= Task prompt =
What lines in the records include the string "pixel"? Return each one.

Stored records:
________________
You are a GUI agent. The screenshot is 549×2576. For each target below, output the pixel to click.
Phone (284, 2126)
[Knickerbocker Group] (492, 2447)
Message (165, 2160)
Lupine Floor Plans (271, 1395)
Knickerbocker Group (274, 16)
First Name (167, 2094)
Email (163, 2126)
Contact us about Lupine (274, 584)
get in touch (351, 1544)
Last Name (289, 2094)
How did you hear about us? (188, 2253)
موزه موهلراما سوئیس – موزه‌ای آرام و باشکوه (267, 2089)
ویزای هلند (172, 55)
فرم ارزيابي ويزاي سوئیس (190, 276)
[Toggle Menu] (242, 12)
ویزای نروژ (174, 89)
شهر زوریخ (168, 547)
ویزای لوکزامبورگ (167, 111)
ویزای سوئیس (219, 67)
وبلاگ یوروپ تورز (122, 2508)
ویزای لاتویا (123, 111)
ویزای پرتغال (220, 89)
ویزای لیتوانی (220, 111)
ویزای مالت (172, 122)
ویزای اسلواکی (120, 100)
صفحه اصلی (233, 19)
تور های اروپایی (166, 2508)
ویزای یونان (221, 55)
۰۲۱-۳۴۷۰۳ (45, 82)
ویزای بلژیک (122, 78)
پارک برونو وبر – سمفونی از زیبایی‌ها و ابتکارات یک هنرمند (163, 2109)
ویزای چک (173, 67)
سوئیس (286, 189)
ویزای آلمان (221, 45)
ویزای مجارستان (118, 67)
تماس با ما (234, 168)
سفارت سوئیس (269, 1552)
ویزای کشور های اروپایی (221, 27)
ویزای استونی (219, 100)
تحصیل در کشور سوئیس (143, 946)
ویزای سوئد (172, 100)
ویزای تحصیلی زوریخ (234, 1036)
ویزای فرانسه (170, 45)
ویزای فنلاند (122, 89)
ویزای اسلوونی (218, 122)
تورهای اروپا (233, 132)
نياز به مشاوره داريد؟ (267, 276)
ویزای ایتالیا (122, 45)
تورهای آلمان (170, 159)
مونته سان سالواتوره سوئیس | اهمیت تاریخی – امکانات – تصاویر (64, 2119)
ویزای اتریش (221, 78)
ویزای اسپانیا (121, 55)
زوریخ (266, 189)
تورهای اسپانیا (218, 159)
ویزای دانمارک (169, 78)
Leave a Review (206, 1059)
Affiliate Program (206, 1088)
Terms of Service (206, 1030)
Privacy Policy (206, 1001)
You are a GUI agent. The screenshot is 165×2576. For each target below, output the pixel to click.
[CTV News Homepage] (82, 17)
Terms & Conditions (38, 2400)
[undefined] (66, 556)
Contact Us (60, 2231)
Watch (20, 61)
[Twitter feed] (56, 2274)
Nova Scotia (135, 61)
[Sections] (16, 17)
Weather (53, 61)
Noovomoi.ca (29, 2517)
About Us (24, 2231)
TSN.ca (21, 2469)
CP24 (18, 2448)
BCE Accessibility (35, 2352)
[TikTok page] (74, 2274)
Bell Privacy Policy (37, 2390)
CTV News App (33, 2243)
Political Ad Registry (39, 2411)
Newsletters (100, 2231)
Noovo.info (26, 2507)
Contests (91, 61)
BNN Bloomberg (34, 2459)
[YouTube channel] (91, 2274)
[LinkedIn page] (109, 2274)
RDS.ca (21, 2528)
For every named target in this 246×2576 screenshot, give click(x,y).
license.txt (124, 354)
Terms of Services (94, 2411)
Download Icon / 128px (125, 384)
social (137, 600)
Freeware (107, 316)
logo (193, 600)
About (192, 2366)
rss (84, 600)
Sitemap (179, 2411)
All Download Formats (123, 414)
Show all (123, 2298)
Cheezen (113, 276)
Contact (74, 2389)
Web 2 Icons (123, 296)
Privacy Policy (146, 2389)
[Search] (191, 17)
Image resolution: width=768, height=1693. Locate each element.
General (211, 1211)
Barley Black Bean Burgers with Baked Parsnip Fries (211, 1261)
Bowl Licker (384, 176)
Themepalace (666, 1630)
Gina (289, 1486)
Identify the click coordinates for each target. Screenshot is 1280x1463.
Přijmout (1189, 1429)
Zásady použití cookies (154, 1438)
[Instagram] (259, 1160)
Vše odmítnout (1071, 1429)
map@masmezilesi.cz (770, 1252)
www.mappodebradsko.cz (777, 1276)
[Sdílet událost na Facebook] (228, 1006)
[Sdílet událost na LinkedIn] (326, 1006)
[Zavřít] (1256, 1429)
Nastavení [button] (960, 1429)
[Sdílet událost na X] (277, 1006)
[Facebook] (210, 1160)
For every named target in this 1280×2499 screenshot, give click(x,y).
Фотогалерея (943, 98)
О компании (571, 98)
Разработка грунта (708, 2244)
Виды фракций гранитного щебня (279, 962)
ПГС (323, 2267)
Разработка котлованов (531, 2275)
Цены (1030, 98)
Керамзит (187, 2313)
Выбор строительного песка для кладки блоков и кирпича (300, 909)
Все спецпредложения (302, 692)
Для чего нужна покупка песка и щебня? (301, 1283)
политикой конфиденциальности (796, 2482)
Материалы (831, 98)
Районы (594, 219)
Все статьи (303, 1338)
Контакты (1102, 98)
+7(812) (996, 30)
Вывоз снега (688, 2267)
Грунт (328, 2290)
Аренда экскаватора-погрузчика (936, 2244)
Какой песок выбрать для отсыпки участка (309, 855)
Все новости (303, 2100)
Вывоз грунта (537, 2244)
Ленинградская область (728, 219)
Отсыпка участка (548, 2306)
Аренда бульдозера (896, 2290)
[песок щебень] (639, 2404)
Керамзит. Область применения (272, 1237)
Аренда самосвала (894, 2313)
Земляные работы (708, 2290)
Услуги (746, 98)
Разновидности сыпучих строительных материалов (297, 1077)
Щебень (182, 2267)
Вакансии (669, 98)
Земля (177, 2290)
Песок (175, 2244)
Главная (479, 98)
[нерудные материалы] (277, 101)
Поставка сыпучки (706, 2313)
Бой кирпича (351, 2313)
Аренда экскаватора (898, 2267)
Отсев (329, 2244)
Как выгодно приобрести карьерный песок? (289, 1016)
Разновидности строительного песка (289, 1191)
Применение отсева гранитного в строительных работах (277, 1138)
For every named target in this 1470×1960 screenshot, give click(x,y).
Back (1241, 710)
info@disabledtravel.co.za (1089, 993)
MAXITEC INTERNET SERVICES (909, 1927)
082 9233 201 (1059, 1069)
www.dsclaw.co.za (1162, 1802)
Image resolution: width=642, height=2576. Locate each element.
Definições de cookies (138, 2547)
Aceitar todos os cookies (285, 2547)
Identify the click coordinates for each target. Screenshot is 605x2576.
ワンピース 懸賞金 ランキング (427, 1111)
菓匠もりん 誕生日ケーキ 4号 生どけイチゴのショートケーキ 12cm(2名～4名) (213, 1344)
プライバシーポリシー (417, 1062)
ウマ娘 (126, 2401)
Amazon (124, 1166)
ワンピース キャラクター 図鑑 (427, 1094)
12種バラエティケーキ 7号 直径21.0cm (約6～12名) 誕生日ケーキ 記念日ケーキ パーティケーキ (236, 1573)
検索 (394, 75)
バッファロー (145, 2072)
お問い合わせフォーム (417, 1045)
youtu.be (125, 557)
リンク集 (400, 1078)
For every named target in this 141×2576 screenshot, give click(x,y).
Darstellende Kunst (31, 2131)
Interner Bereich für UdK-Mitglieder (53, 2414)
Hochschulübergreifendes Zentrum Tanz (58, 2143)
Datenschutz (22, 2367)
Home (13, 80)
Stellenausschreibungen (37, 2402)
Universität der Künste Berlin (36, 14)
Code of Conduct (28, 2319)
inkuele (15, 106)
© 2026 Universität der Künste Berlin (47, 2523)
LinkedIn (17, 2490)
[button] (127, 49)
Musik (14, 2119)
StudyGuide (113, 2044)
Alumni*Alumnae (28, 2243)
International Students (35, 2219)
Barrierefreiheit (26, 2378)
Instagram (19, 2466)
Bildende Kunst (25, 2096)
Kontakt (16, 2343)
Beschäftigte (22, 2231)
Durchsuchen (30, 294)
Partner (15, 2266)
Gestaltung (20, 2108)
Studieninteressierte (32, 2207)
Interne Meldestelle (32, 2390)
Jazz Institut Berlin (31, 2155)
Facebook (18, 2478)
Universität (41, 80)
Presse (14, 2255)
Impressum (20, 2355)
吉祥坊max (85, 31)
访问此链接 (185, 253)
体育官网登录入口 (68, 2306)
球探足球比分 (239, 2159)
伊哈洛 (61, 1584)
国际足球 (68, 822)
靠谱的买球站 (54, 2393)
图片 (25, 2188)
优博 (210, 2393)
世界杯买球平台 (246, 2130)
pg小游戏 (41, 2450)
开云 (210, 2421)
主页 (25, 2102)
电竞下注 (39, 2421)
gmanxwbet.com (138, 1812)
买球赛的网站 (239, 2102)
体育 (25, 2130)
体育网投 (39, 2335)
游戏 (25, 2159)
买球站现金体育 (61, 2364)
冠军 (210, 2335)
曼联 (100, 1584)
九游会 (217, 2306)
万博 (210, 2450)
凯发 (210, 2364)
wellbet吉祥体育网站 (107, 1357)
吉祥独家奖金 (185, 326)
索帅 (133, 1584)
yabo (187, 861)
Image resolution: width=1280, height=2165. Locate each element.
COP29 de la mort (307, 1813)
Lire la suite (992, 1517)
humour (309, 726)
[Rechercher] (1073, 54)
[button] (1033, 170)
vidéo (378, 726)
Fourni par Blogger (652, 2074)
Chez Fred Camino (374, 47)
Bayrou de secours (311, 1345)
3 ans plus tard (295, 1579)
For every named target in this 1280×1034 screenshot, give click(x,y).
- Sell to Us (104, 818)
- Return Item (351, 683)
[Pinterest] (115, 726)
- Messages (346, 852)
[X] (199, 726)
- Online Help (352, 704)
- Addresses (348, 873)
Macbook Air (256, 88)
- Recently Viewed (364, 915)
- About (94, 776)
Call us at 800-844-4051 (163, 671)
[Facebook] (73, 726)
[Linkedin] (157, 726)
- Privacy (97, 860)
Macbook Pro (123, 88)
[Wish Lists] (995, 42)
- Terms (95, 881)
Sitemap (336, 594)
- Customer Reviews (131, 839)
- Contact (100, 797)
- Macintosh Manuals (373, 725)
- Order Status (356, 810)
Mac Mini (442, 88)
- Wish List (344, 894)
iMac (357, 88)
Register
________________
= Answer section =
You are a GUI agent. The screenshot is 549×2576. For each target below, output the pixel to click.
You are a GUI agent. The screenshot is 165×2576. For each target below, output the pixel to click.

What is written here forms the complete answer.